Questions and Answers.
1st woman: I admired your speaking out, and your poetry is very beautiful, but, in my experience of Bangladesh, features of your country that you gave in the beginning was not quite fit. I haven't been there now for seven or eight years, but I visited Bengal till the sixties. I think it is important to give credit to other women, the women who founded the first feminist organizations in Dhaka, Women For Women, authors like [...], the literary scholars who worked with me to publish this story, [...] [...] [...]. I think it's important to speak of the women teachers in Universities people like, University teachers like [...] who was with me together organizing the conference on Women and Development in 1975. It's important to speak about women activists like [...], the wife of the lawyer who defended you [...]. I think one has to mention lawyers like [...] who has worked for a legal education of village women and city women in Bangladesh.
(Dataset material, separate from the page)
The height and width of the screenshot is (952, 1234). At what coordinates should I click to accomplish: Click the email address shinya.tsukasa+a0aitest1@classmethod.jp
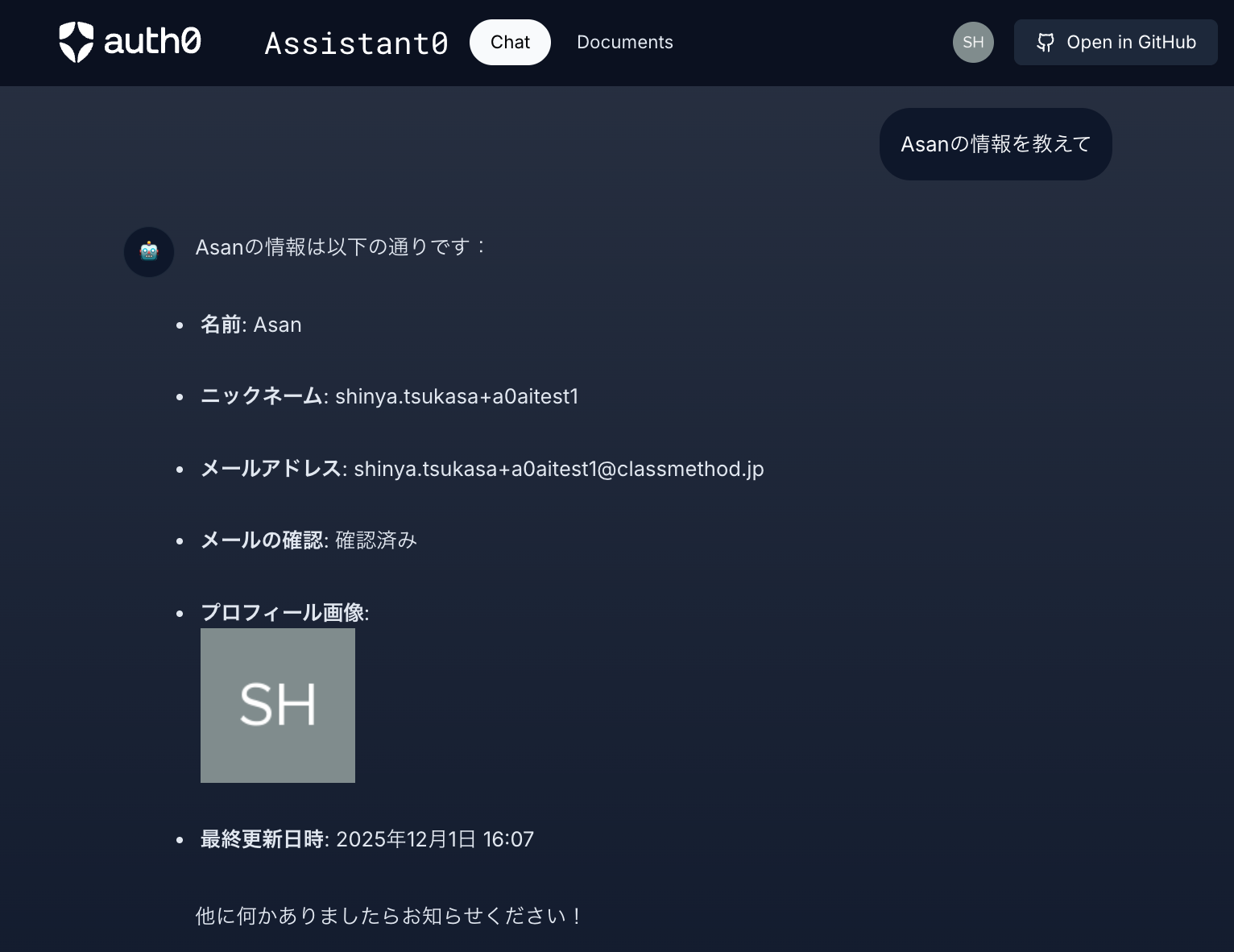click(x=558, y=468)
It's important to speak about school teachers like [...], people like [...] who teaches political science. So there are women in Bangladesh who attend the Universities, women who teach there, women who take their courage in their hand. I don't doubt for a moment that the persecution to which you were subjected was real and I don't want to detract from it at all but I like to see other women other courageous women also in the picture not only the highly educated ones that I have named because I have known them but also the village women who have spoken up. I have no question there is prostitution and extreme degradation I have no question about the description of the evils of the increasingly Islamized state but I think credit must be given to other courageous women who have made their voices heard for longer than the statements of they were activists before creation of Bangladesh and they still are and there are younger women who continue their work. They too have to be brought up.
Taslima: [no answer]
2nd woman: The last issue of index of censorship which is devoted to publishing in the world and... I have read your article about exile... how do you feel uhm... abroad... so my question is really how do you feel abroad? How do you bear that situation because I have had feeelings from your article you do terrible wrong for your country and that you feel very uncomfortable...
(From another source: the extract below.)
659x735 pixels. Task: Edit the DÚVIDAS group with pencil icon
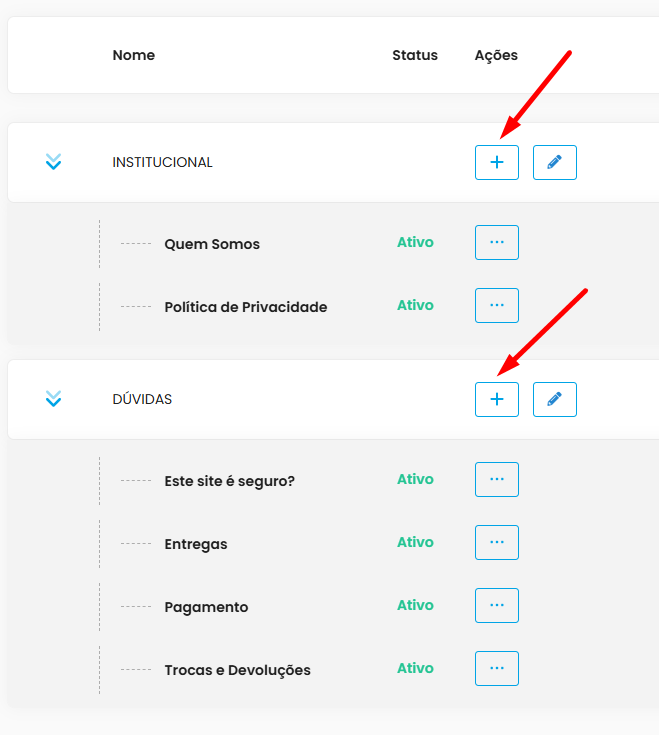click(x=554, y=399)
Taslima: Sorry my English is really bad but I am trying to give answers... uh... here I feel lonely I miss my country I want to go back to my country, this is, I think it's very hard to live in exile. Sometimes I can't concentrate on my writings and because I don't speak in my language... uh... I always... I speak in English that I really don't know very much. So, I can't find books I want to read in Bengali so I miss my culture, my language, my country. That situation improves when I go back to my country.